Le Cauchemar dissipé
Date : 07/10/1938
Éditeur : Temps présent
Source : 2e année, n°47, p.1
Relation : Notice bibliographique BnF
Type : Billet
Le Cauchemar dissipé
Je sais bien que nous nous réveillerons de cette joie et qu’au delà de ce grand mur de Versailles abattu par le poing allemand, une route inconnue s’ouvre pour nous, pleine d’embûches.
Mais il reste que la guerre a reculé et que la Bête a été maîtrisée dans le moment même où elle s’apprêtait à bondir.
La volonté de quelques hommes a été la plus forte: quelques hommes, des démocrates. Ils n’ont eu recours à aucune des idoles qu’on a coutume d’attribuer aux démocraties. Ils n’ont brandi aucun mot à majuscule. Ils n’ont parlé ni de Droit, ni de Justice. Ils ont été humains, simplement.
Peut-être même ont-ils réveillé, dans des adversaires en apparence sans entrailles, une émotion, un remords obscurs, une pitié pour ces millions d’enfants des hommes déjà en marche, docilement, vers la boucherie…
Qu’elle nous touche, la joie délirante de ces pauvres peuples dociles!
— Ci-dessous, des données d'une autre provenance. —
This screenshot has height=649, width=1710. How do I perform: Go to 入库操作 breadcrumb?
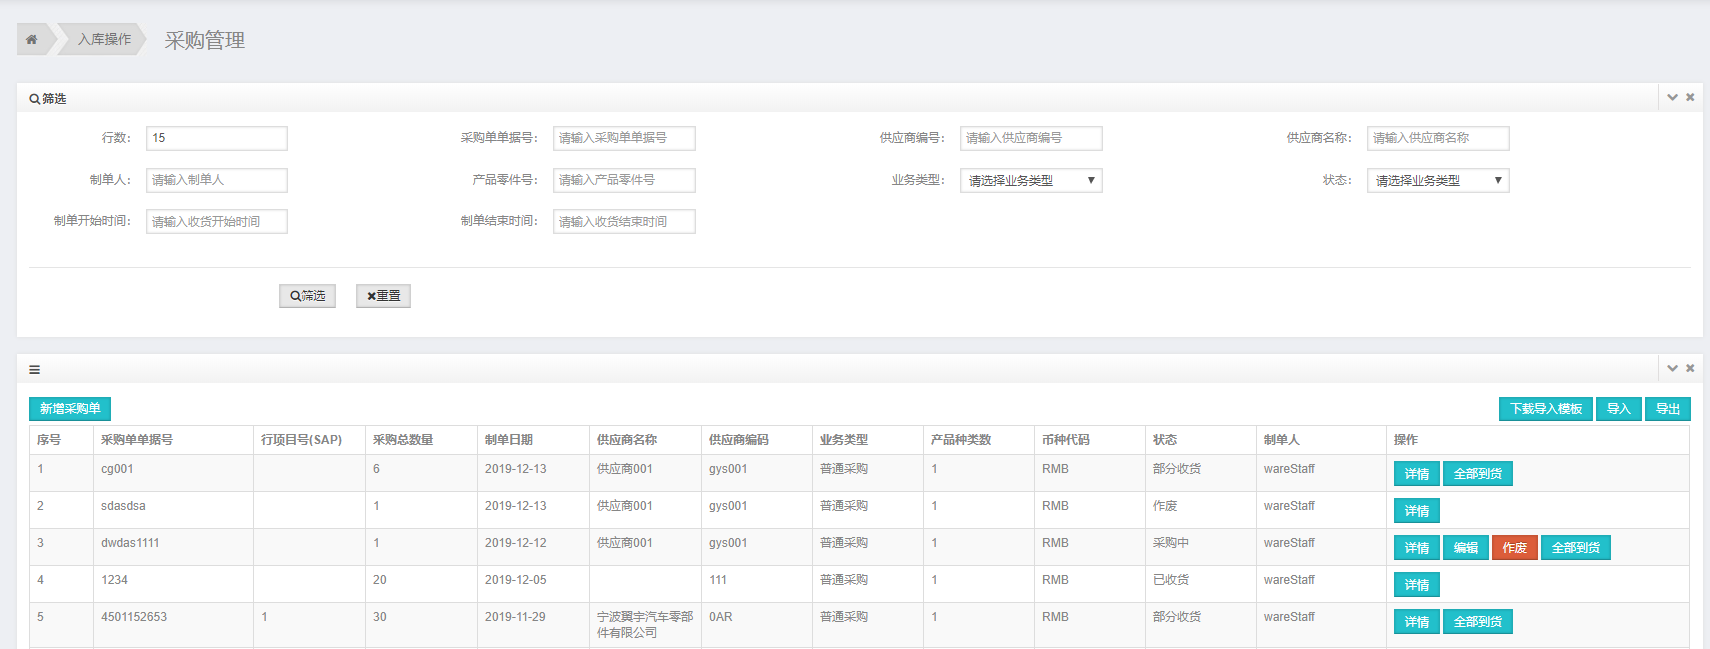[x=104, y=39]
La même joie à Berlin, à Paris et à Londres! La même impuissance à se haïr! Oui, la guerre, en ratant ce dernier bond, nous aura révélé cette unité de la famille humaine.
Mais ici, notre tâche sera dure: Déjà les partis se défient, se demandent des comptes les uns aux autres.
La guerre règne toujours et plus que jamais dans les cœurs et dans les esprits.
Dès demain nous recommencerons donc notre effort. Pour aujourd’hui, nous avons le droit de respirer, de bénir Dieu, d’écouter nos enfants faire des projets, de regarder leurs poitrines intactes et leurs mains qui n’ont pas versé le sang.